WORK ITEM >>
Take the line that contains "Open the comment bubble icon beside 保存" and each one after it through the last line below, and retype them exactly. Leave out the pictures.

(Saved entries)
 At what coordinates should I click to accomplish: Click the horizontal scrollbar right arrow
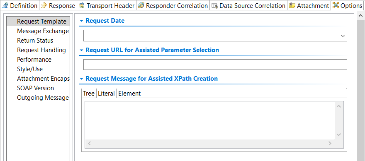(330, 143)
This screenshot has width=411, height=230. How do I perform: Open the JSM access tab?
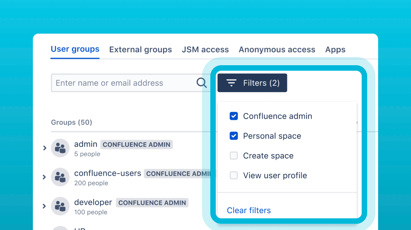pyautogui.click(x=205, y=49)
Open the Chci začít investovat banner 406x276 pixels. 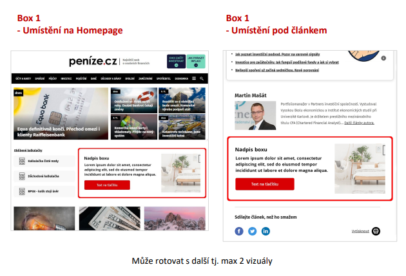[x=176, y=61]
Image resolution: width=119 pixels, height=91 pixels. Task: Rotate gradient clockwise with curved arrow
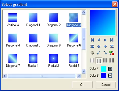coord(105,53)
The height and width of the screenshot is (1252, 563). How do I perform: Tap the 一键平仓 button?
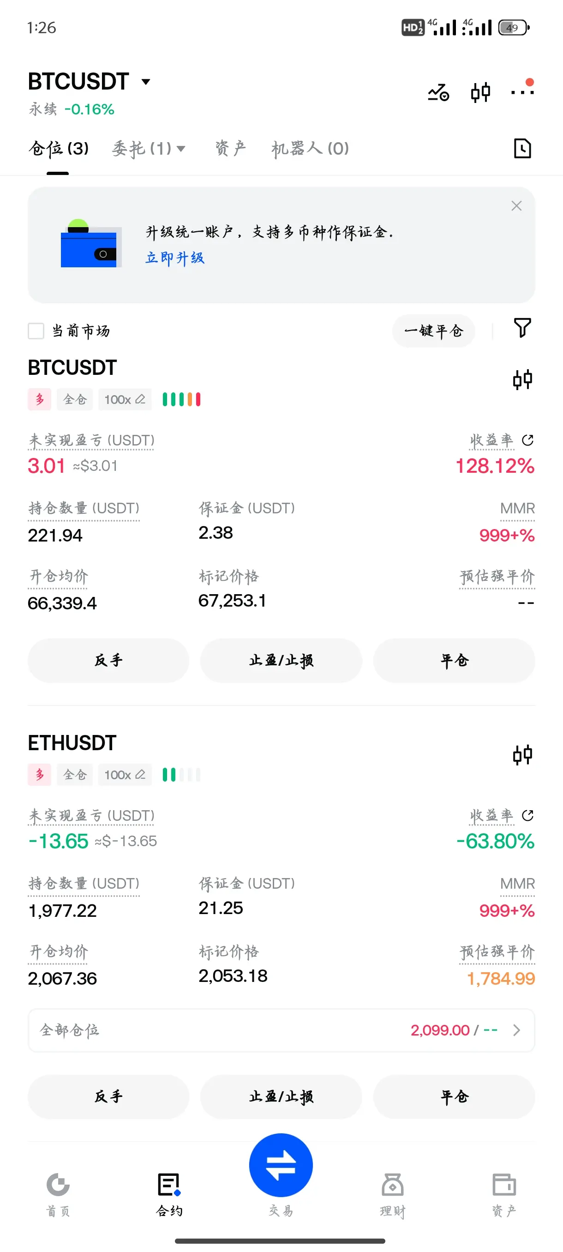(x=433, y=331)
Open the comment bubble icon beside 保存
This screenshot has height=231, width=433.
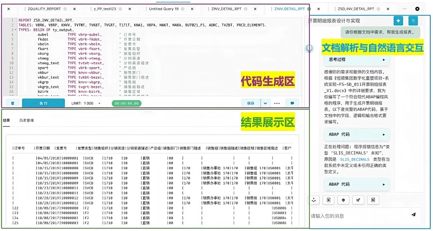pos(292,103)
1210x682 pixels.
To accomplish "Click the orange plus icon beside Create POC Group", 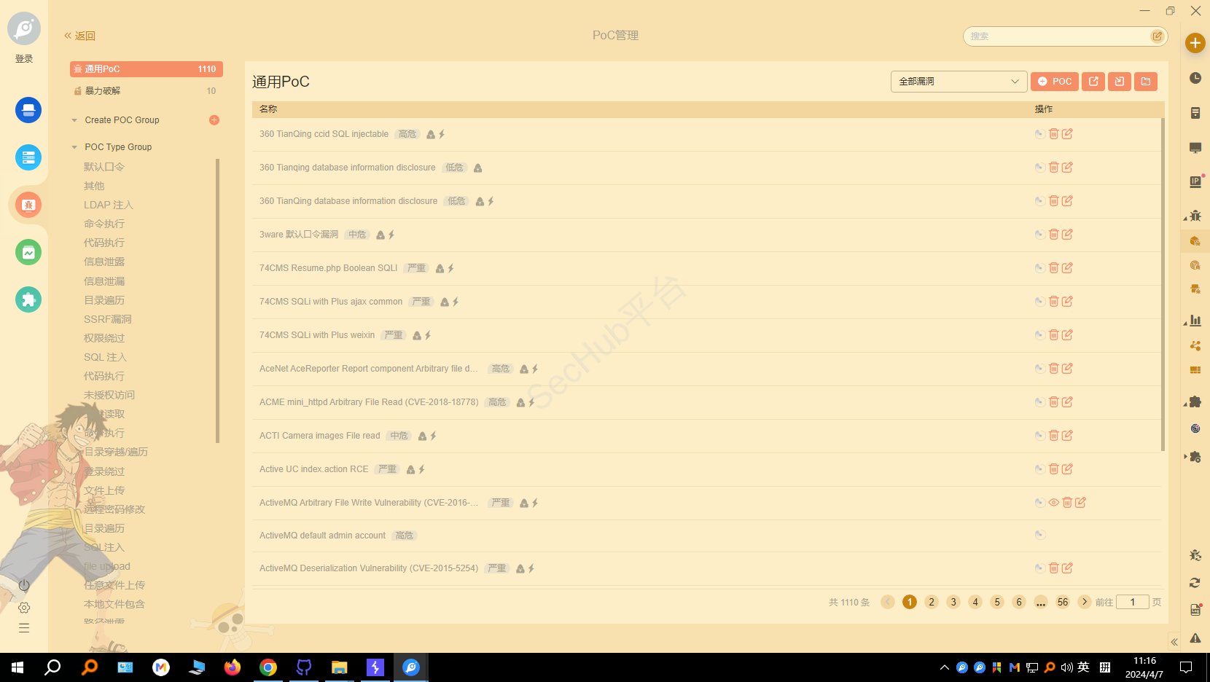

EXPECTED ANSWER >>
Open the comment bubble icon beside 保存
This screenshot has height=231, width=433.
pos(292,103)
1210x682 pixels.
To accomplish "Click the orange plus icon beside Create POC Group", 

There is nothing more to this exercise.